The German bishops have voted in favour of allowing couples in mixed-denomination marriages to receive the Catholic Eucharist together in individual cases and under special circumstances.
Bishops’ conference president Cardinal Reinhard Marx told journalists at the press conference after the 18-22 February spring plenary that after an “intensive debate” during which “serious concerns” had been expressed, a “large majority” of the bishops had voted in favour of the “Orientation Guidelines” (“Orientierungshilfe”).
“We will publish the document, which is still open for alterations, in the coming weeks. I would like to add that we debated the issue intensively at the plenary and did not take this step easily.”
Marx specifically underlined that it was not a case of generally allowing mixed-marriage couples to receive Catholic communion.

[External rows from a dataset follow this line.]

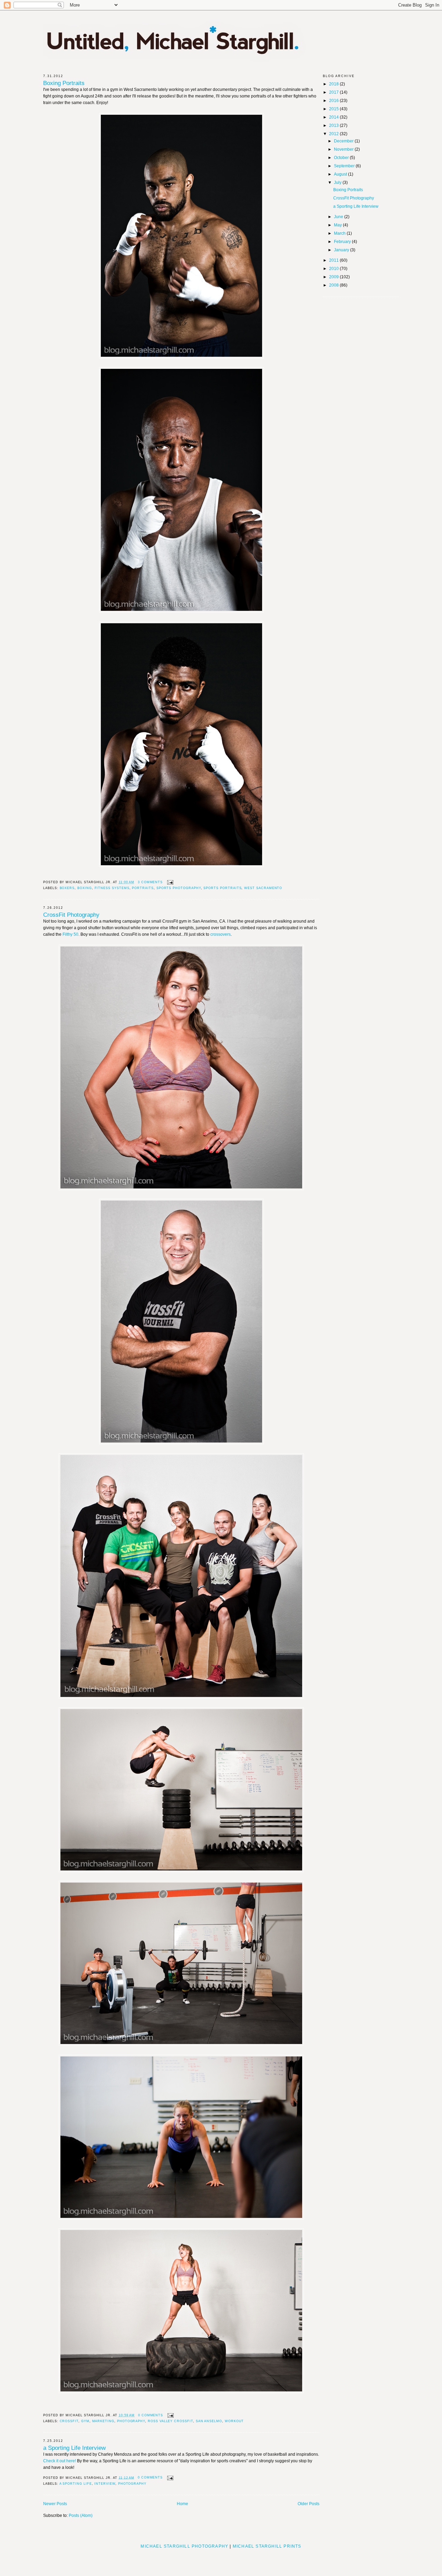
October (342, 157)
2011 (334, 260)
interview (104, 2483)
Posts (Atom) (81, 2515)
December (344, 141)
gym (85, 2421)
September (345, 166)
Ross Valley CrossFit (170, 2421)
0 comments (150, 2415)
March (340, 233)
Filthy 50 (70, 934)
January (342, 250)
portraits (142, 888)
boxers (67, 888)
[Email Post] (169, 882)
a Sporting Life (75, 2483)
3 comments (150, 882)
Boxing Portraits (64, 83)
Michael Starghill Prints (267, 2546)
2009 (334, 276)
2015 (334, 108)
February (343, 241)
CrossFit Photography (71, 915)
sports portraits (222, 888)
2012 (334, 133)
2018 (334, 84)
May (338, 225)
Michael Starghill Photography (184, 2546)
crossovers (220, 934)
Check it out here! (59, 2460)
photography (131, 2421)
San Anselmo (209, 2421)
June (339, 216)
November (344, 149)
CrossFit (69, 2421)
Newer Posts (55, 2503)
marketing (103, 2421)
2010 (334, 268)
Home (182, 2503)
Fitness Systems (112, 888)
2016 (334, 100)
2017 (334, 92)
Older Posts (308, 2503)
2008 (334, 285)
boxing (84, 888)
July (338, 182)
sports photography (178, 888)
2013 (334, 125)
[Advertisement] (221, 2560)
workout (234, 2421)
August (341, 174)
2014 (334, 117)
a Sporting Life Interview (74, 2448)
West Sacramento (263, 888)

The new guideline was only a “pastoral handout”, he emphasised. “We do not want to change dogma” but “to follow a contoured (he used the German adjective “profiliert”) path”. The handout was to help priests to clarify whether they were dealing with an exception to canon law. Canon law 844 states that Catholic ministers licitly administer the sacraments to Catholic members of the Christian faithful alone, but 844§4 states that in cases of “grave necessity” they can administer the sacraments to other Christians not in full communion with the Catholic Church “who cannot approach a minister of their own community”, provided they “manifest Catholic faith in respect to these sacraments”.
For Catholic priests in Germany this was a pressing issue, Marx recalled, as the percentage of mixed marriages was “naturally” very high.
In some mixed marriages, the fact that the married couple could not partake of the Catholic Eucharist together could seriously endanger the couple’s faith and damage the children, he recalled. Such couples faced a “serious spiritual emergency”.